Sigman, M. & Bilinkis, S. (2024). Artificial - A Nova Inteligência e a Fronteira do Humano. Temas & Debates.
Rui Alexandre Grácio [2025]
Escrito de um modo fluente, e de boa leitura, o livro apresenta-nos muitas informações úteis sobre a IA, sua história e seus impactos. Não sendo um livro sistemático, abrange contudo as principais questões a ter em conta para uma reflexão sobre a IA.
Os autores são, de certa maneira, prudentes na maneira ambivalente como tematizam a IA. Por um lado, expõem as potencialidades e os deslumbramentos associados à IA, mas, por outro, não deixam de evocar questões críticas e deixar em suspenso reflexões preocupadas.
São muito interessantes as reflexões feitas em torno dos chatbots e a questão da apropriação da conversação pela interlocução maquínica.
De qualquer forma, há sempre uma preocupação crítica transversal no livro e também na abordagem da IA. Assim, pode ler-se na página 126: “O risco, aqui, radica em delegar excessivamente aptidões que sejam cruciais para o nosso processo de pensamento e, deste modo, perder autonomia em aspetos essenciais da vida. Da mesma maneira que não podemos dar-nos ao luxo de deixar de caminhar, também não deveríamos habilitar um uso da IA que acabe por hipotecar o nosso futuro e que nos torne realmente dependentes dessa ferramenta”.
Outra afirmação interessante é a que é feita na página 131: “Sem memória, não há pensamento ou inteligência, nem artificial nem humana”. Esta frase faz-me pensar, com efeito, numa das distinções em que me parece devermos considerar quando falamos em inteligência humana e inteligência artificial: a do tipo de memória a que cada uma se associa. Podemos, aliás, perguntar se a memória associada ao processamento digital é uma memória narrativa e como é que nela funcionam os processos de saliência e de filtragem. Teremos aí uma das distinção entre o humano e a IA?
Noutra passagem, os autores colocam a questão do sentido na sua ligação com o corpo. Assim, perguntam: “Quando uma IA faz um trabalho, quem recebe o abraço, a sensação de ter feita alguma coisa que valer a pena e que dá sentido e significado à vida" (p. 147).

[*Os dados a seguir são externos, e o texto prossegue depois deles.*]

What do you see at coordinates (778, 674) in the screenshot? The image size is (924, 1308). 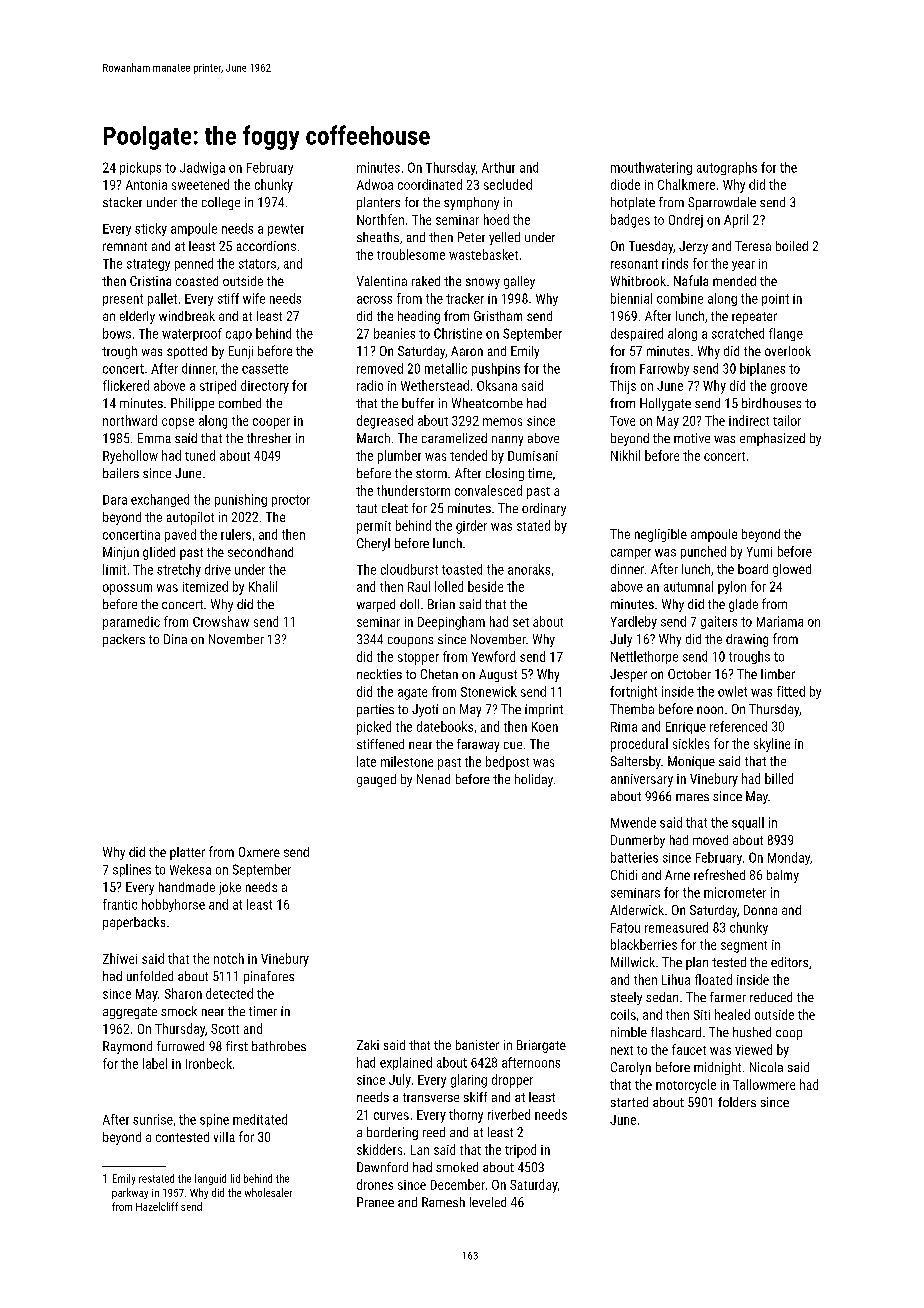 I see `limber` at bounding box center [778, 674].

Outra questão levantada pelos autores pode ser lida na seguinte passagem da página 186: “A sociedade trabalha ativamente na consciencialização e prevenção de dependências de substância de consumo problemático, mas não vê inconveniente que a Netflix categorize algumas das suas séries ‘aditivas’ ou que videojogos ou redes sociais se valham de mecanismos para nos deixar ‘agarrados’”.

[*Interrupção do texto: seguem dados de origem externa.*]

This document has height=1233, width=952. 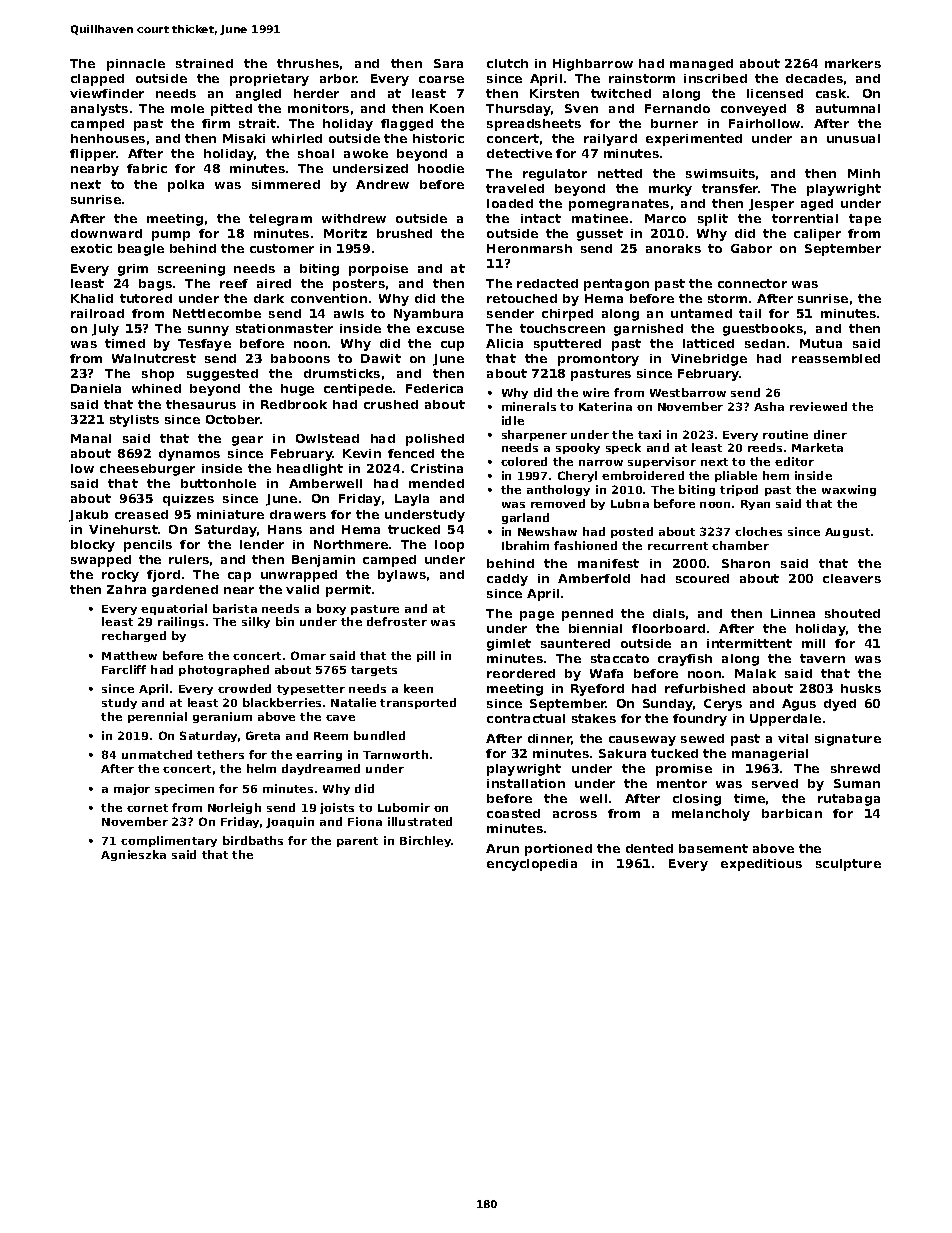 What do you see at coordinates (230, 514) in the document?
I see `miniature` at bounding box center [230, 514].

É que é preciso não só perceber quando os humanos são previsíveis como, também, que “os algoritmos conseguem assim compreender de forma inédita a geometria do desejo e as razões que levam alguém a fazer alguma coisa” (p. 186).
Alertando também para os perigos sociais e políticos da IA (o que remete para o termo “algocracia”, utilizado por Paulo Vicente), escrevem os autores: “A inteligência artificial sai da circularidade previsível das máquinas e insere-se, em pleno, no imprevisível, no que foi sempre território da polis, o local mais seleto do devir humano” (p. 203).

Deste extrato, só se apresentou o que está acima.